:: WHAT YOU NEED TO DO ::
Could you retype exactly the lines below between the one holding "You are a GUI" and the one holding "Given: Open the Awarie otwarte card", inclusive, leaving out any pictures?

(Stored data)
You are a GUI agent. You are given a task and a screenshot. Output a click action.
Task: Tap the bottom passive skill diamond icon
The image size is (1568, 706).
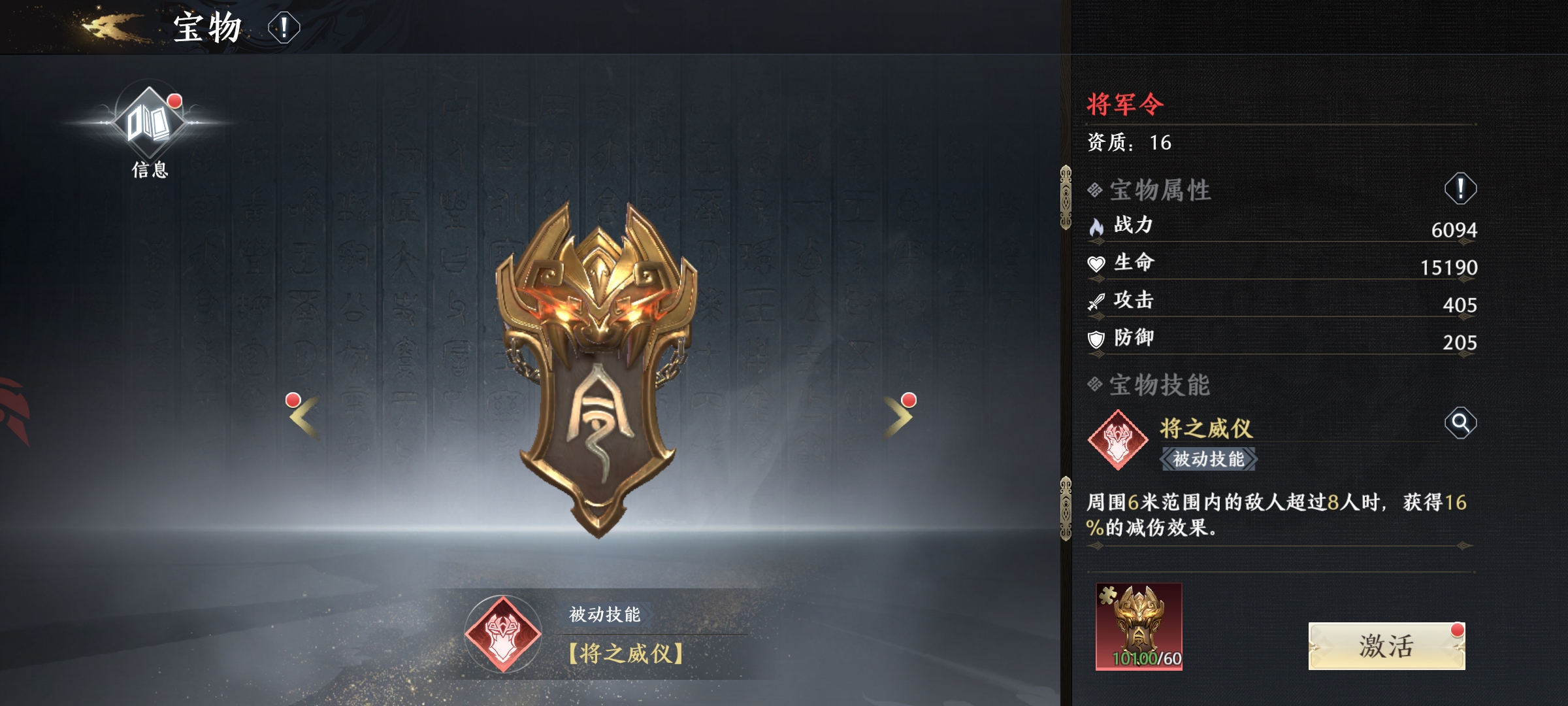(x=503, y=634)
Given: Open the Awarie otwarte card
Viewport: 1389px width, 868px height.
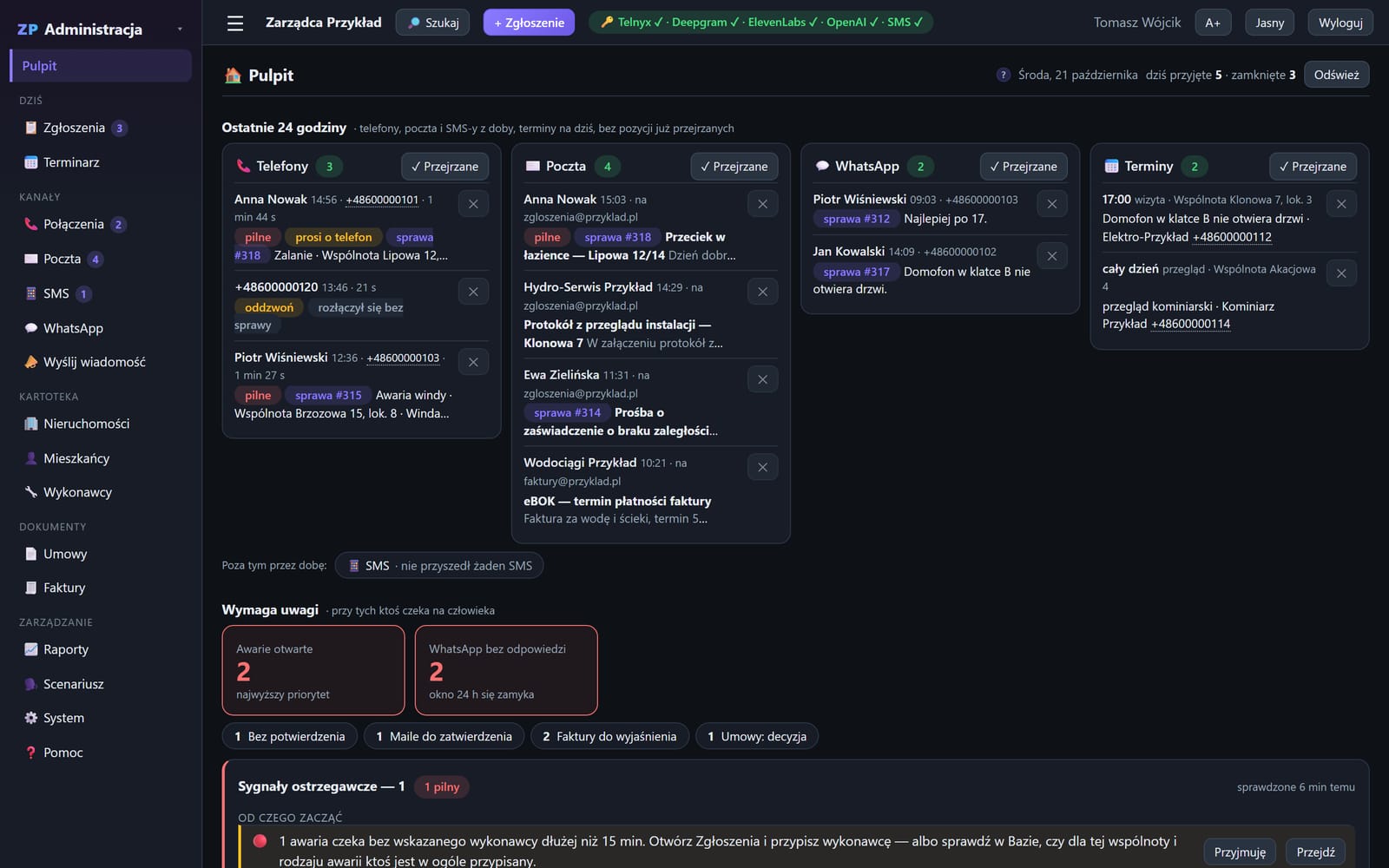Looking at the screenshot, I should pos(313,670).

---

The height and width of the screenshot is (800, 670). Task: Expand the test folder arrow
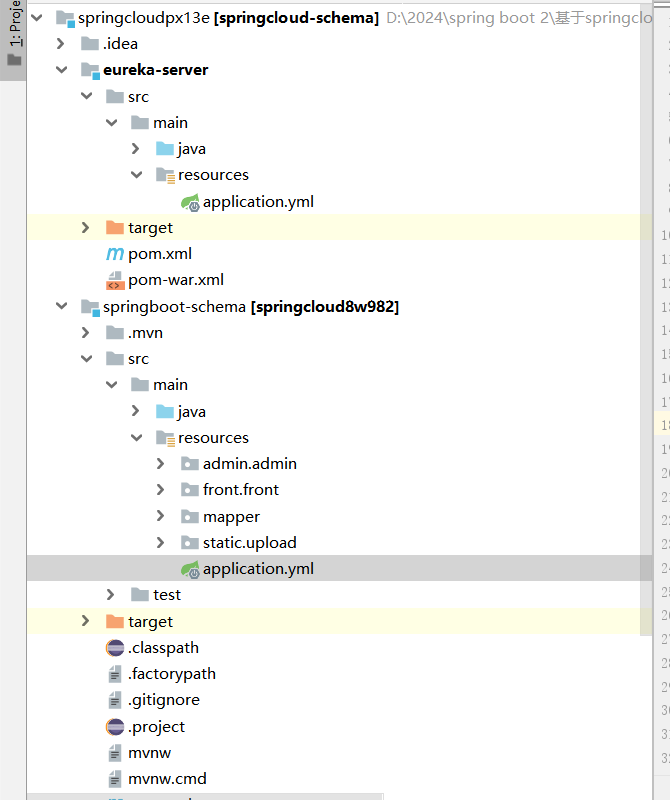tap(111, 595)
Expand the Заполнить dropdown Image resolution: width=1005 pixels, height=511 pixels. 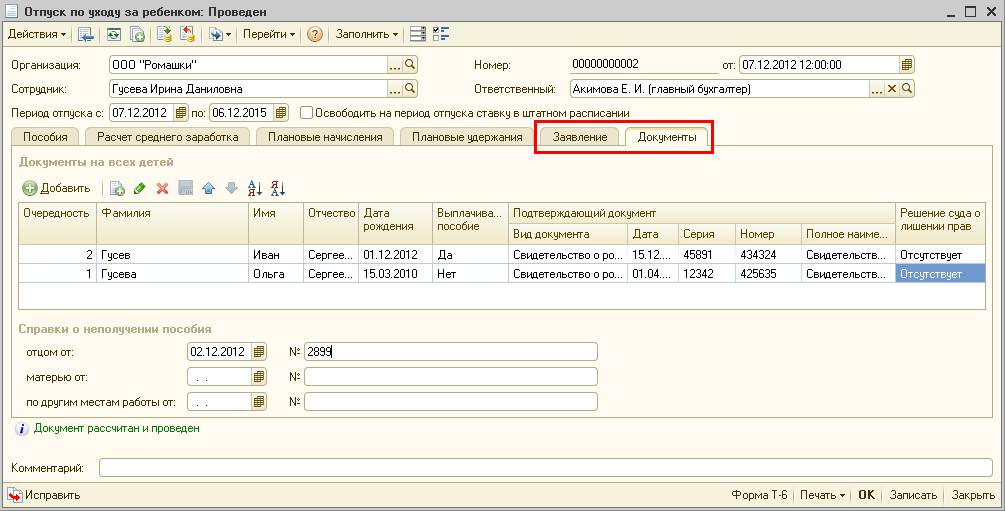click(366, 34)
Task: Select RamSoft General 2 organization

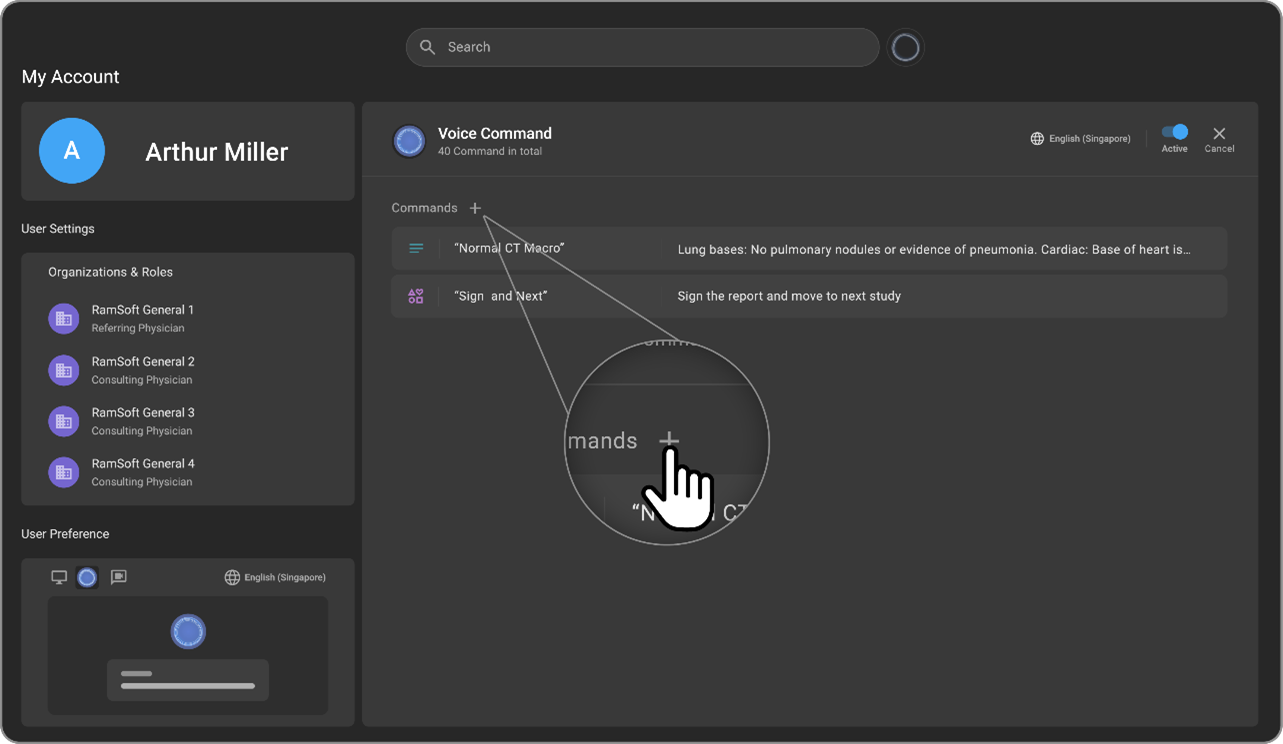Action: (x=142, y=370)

:: ANSWER ::
You are a GUI agent. You are given a task and a screenshot. Output a click action.
Task: Tap the bottom passive skill diamond icon
The image size is (1568, 706).
(x=503, y=634)
Given: Open the Awarie otwarte card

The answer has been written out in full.